Consider the findings of a 1998 review conducted by the Federal Substance Abuse and Mental Health Services Administration: “Treatment for opioid addiction reduces heroin use by about 14 percent, while inpatient rehab reduces heroin use by 27 percent.”

Outpatient methadone reduces use of non-opioid drugs, but not heroin. Is this really the best we can do? This year, the Federal Government will spend $30 billion on drug control, for a 14 percent reduction in heroin use? Is it not time to start questioning some of the fundamentals of our approach? As Albert Einstein so wisely put it: “We can not solve our problems with the same thinking we used when we created them.”

One of the basic assumptions the medical community uses in approaching substance abuse and mental illness is that there is a fundamental malfunction in the brain that is causing the maladaptive behavior, but that model is a relic of the Marcus Welby era. It’s based on bad science … a bit like observing that 100 percent of women over 55 who drink green tea do not get pregnant—then concluding that green tea prevents pregnancy.
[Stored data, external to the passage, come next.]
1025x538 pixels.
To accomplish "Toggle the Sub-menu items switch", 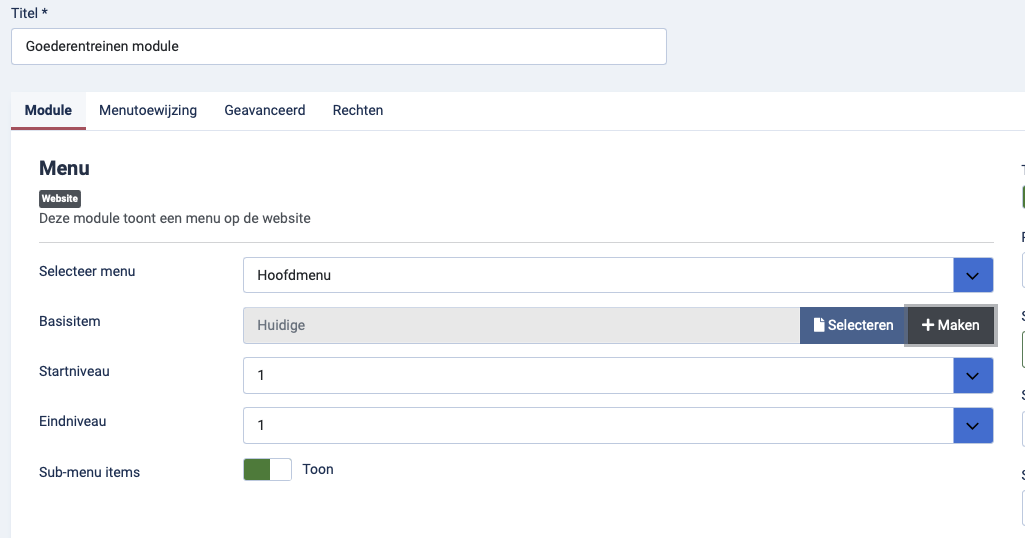I will click(267, 469).
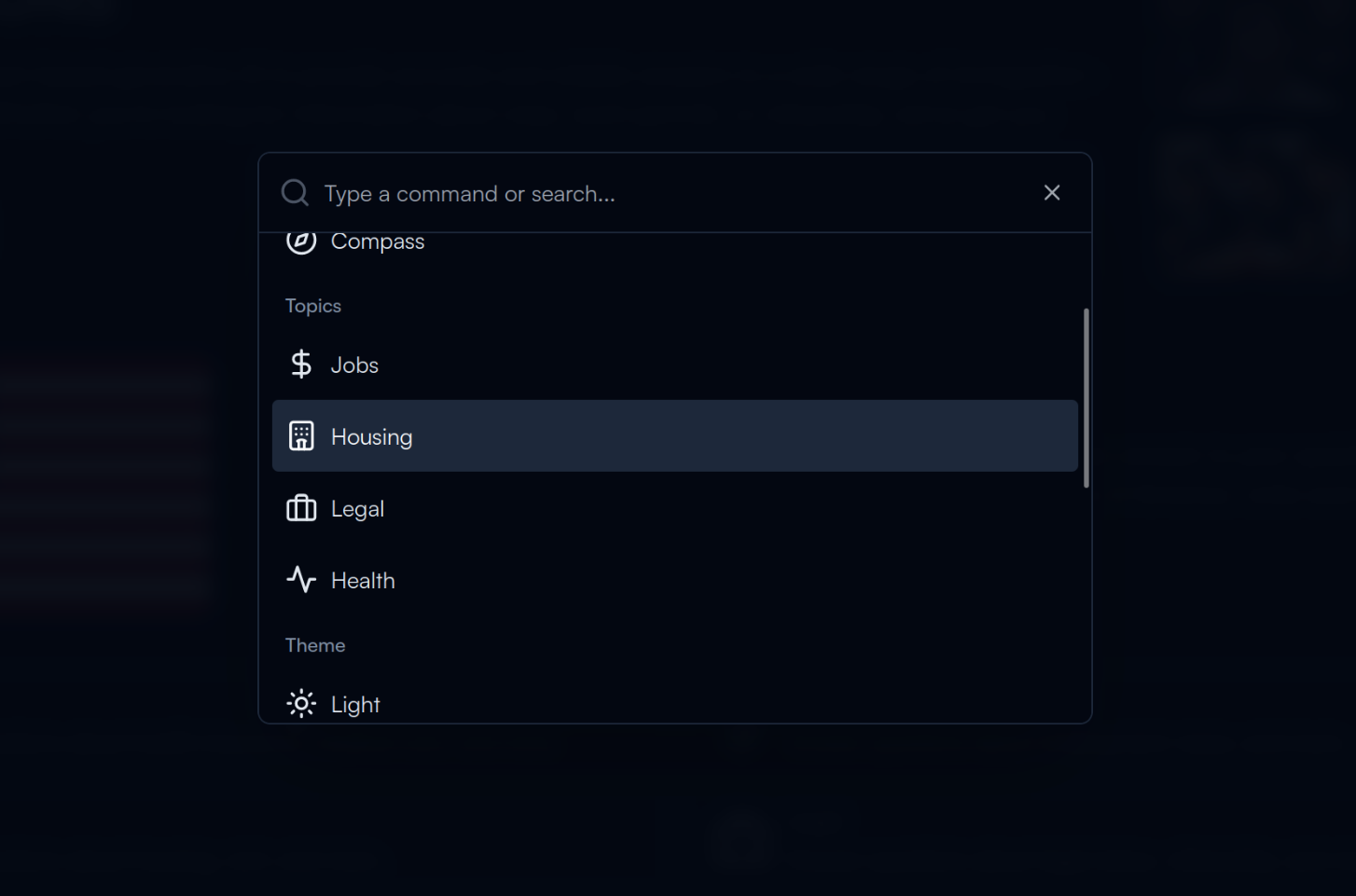The image size is (1356, 896).
Task: Choose the Legal topic
Action: click(675, 508)
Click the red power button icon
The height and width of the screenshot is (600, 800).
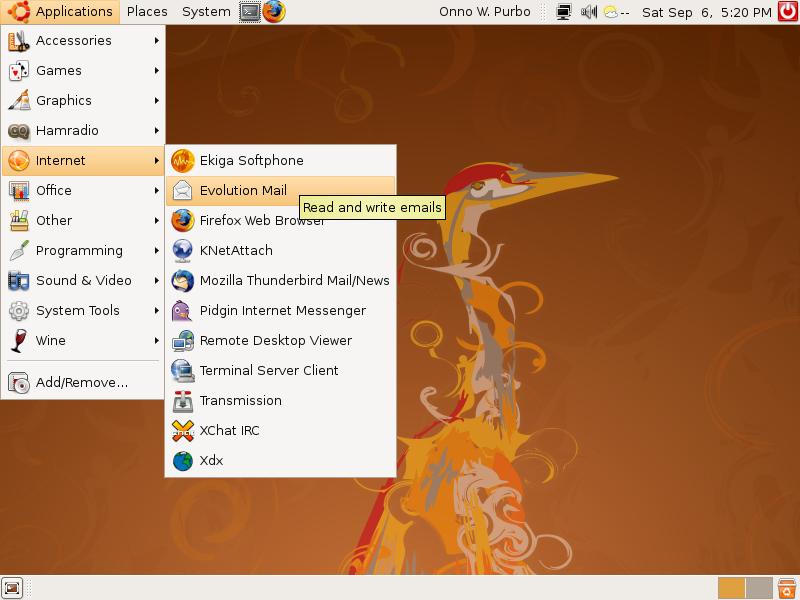787,12
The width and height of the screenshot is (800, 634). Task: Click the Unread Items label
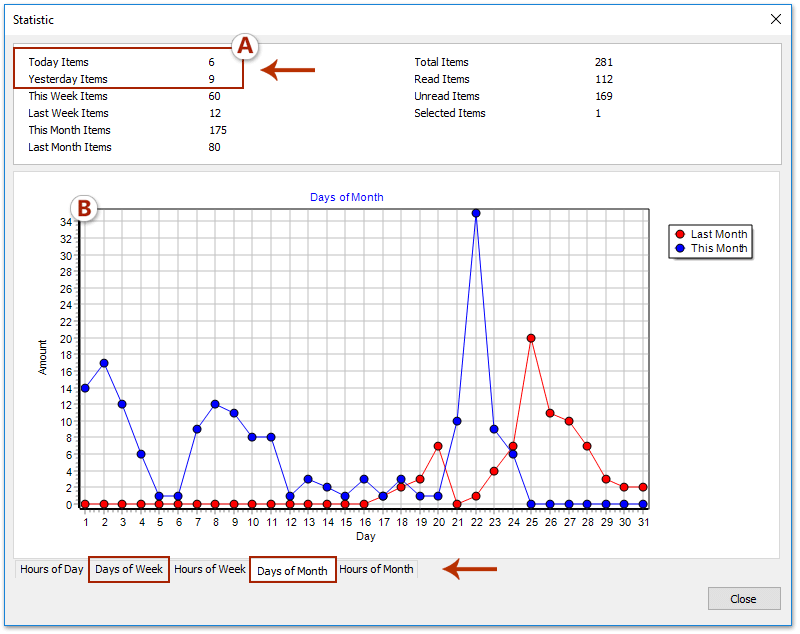coord(447,96)
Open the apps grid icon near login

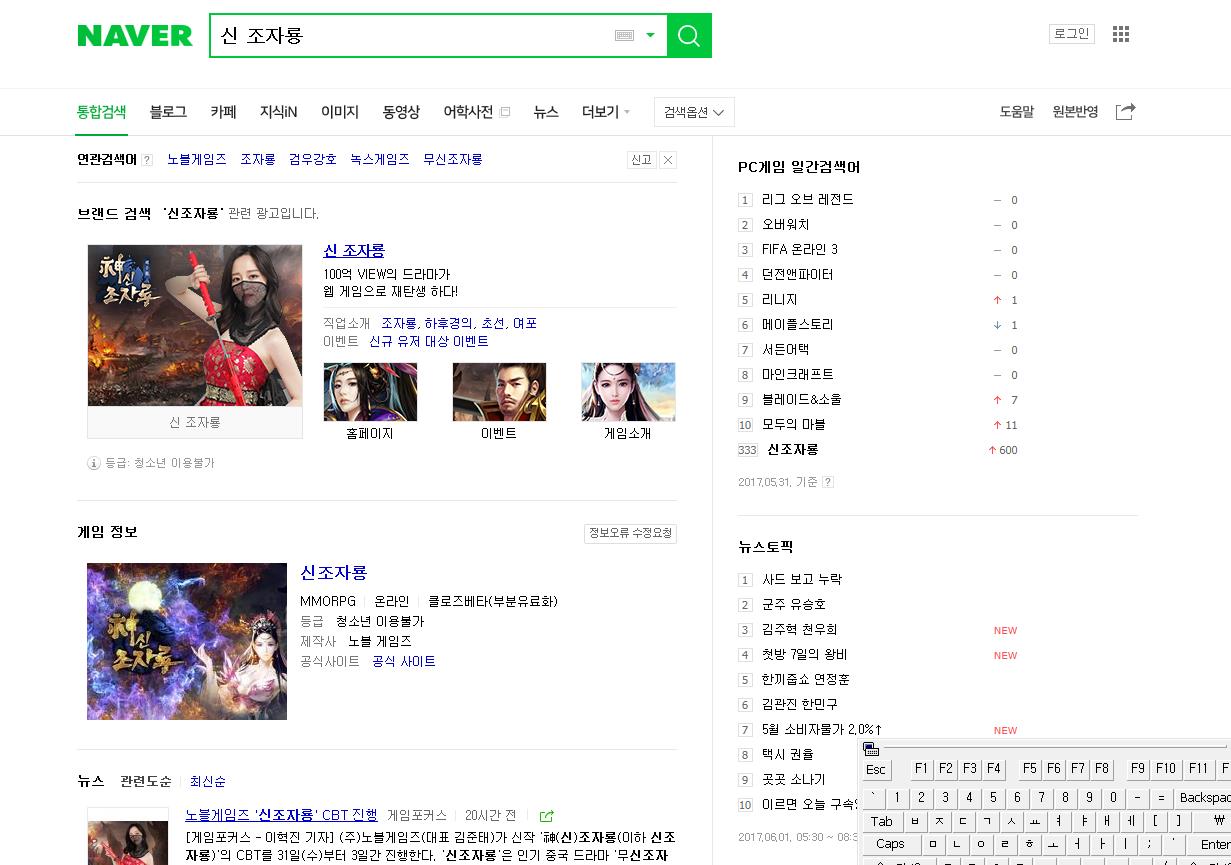tap(1121, 34)
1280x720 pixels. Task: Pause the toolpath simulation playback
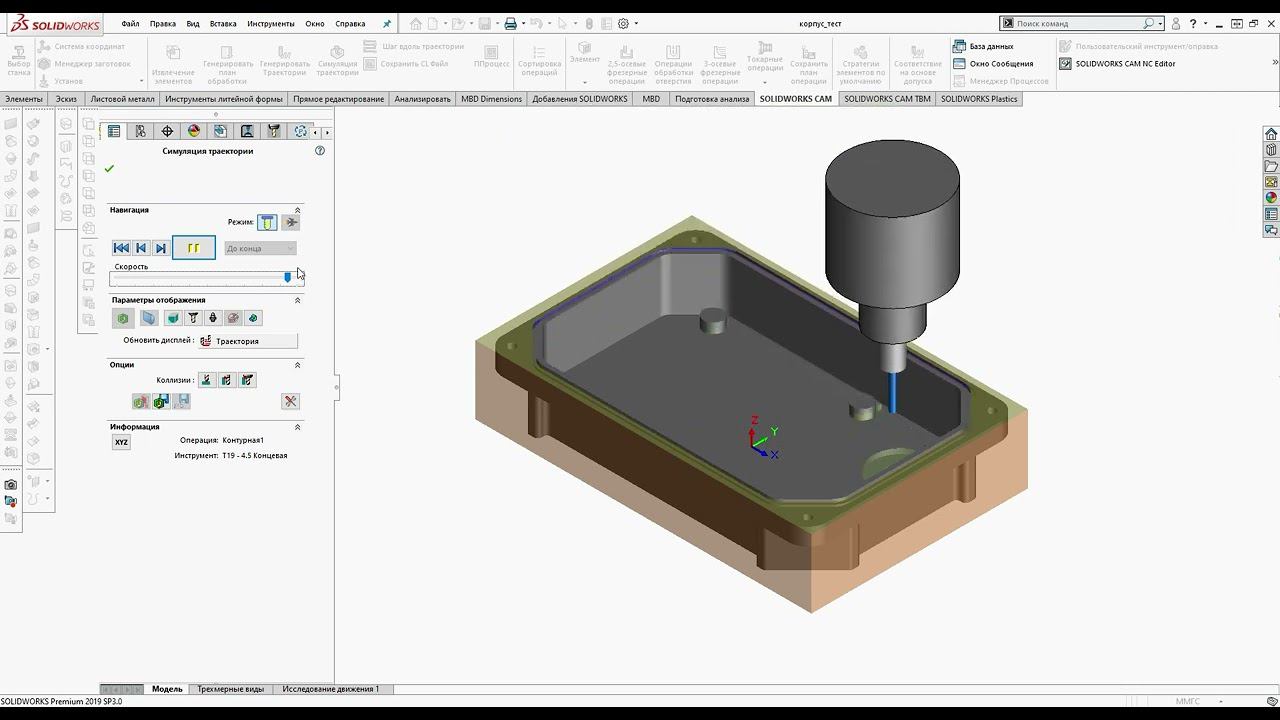[193, 248]
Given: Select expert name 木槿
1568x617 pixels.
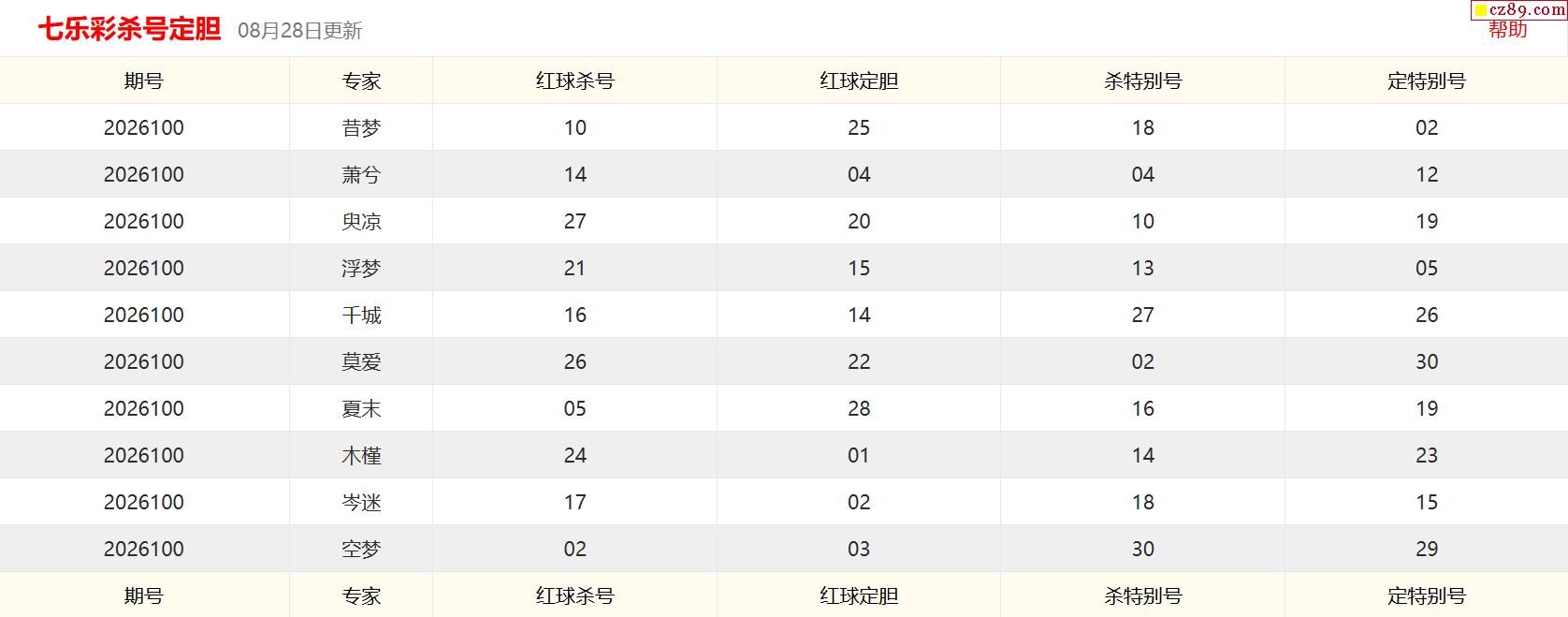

We see patterns of brain chemistry, scans, and genetics of people with addiction that are different from people without addiction, but those patterns didn’t cause the heroin use!

Addictive behaviors are unhealthy coping responses that emerge when we fail to develop appropriate social connections … addiction is more an injury than it is a disease. If we continue to ignore the roots of the injury, while spending billions in the search for solutions in a pill bottle or a prison cell, we’ll keep getting what we’ve always gotten: about 14 percent.

There is no question that addiction is real. It causes real suffering, and in 2013, overdoses killed 46, 471 people in the U.S. But labeling it as a “brain disease” sets us up for permanent failure. It creates an identity of illness when what we need is an identity of wellness.

People with addiction are injured, and in order to heal, must have, above all, healthy social bonds that stimulate them to want recovery. As author Johann Hari said: “The opposite of addiction is not sobriety; the opposite of addiction is connection.”

 

— Dr. Didden is Jefferson County’s health officer.